Just a little while ago, President Obama revealed his new plan, in broad strokes, for Afghanistan. All in all, the plan makes sense. I do not see an abandonment of Afghanistan's development in favor of counter-terrorist activities, rather a realization that without a lasting framework, the region will have no other result but to slide back into chaos and a home for international terrorism.
This recognition that the future of stability in Central Asia is tied to our own national security interests is welcome. Many have argued, including an Air Force Major General, that a "loss" in Afghanistan would not seriously damage U.S. interests or security. Obama's statement has refuted that in at least the sitting administration's opinion. That's a good thing.
Michael Yon has already expressed disappointment. He feels that the increased troop levels aren't enough, and that the administration will have to make announcements of further increases in the future. That may be so; however, it's a good start, and it's not the best news.
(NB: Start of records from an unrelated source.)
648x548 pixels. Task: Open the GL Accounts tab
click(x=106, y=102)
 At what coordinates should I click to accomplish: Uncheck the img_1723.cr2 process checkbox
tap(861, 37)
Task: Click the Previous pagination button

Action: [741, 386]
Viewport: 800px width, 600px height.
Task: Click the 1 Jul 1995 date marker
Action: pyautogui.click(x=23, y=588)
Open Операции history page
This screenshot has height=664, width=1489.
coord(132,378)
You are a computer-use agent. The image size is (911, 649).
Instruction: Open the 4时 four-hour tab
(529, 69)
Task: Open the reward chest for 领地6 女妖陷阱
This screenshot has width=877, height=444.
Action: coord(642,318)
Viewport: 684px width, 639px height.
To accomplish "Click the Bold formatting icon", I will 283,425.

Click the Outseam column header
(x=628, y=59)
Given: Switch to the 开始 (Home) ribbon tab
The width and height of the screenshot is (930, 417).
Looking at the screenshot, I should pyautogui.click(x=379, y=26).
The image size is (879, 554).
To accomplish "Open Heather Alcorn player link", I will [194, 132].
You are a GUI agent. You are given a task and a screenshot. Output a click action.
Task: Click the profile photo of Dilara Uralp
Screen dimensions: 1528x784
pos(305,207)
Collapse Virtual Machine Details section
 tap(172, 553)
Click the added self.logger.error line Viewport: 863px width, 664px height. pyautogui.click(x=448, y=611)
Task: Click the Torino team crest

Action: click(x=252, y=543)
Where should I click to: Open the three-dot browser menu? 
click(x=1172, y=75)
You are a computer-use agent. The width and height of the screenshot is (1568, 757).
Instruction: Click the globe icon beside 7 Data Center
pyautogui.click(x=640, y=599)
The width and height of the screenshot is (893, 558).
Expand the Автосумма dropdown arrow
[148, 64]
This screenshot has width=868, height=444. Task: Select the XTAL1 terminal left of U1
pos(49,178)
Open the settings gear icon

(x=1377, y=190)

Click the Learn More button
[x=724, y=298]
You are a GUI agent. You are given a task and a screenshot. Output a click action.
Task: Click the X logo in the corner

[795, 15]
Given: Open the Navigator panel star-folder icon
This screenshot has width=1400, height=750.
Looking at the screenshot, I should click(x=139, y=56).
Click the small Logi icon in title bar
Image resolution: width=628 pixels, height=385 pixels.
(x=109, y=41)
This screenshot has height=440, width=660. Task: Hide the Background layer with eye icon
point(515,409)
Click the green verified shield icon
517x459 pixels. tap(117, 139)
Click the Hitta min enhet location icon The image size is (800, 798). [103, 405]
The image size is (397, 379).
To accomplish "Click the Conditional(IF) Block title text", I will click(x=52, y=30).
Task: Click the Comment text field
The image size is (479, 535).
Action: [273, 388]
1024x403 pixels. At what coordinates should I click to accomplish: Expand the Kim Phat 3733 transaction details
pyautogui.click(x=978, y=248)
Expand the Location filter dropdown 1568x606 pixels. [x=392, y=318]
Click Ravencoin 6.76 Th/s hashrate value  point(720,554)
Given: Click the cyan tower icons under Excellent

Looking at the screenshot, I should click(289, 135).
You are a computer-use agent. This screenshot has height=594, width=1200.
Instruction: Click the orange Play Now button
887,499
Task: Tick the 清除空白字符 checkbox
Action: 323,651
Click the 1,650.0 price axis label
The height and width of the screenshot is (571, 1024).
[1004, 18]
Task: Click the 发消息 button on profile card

The best news is twofold; first there is finally an acknowledgment, officially, of the role of good governance and corruption in the stability of Afghanistan. Secondly, there is the commitment, finally, to fully man the advisor effort in Afghanistan. These two critical pieces are so key in any potential strategy for success in Afghanistan that it cannot be stressed enough.
Pakistan is dealt with as sensibly as possible, and the engagement of the other Central Asian states is a new strategy that cannot do harm and may help in many ways.
Overall, this is a step in the right direction. Personally, I hope to play a part in it.
A deeper and ongoing look will undoubtedly follow, but that's my first take on it.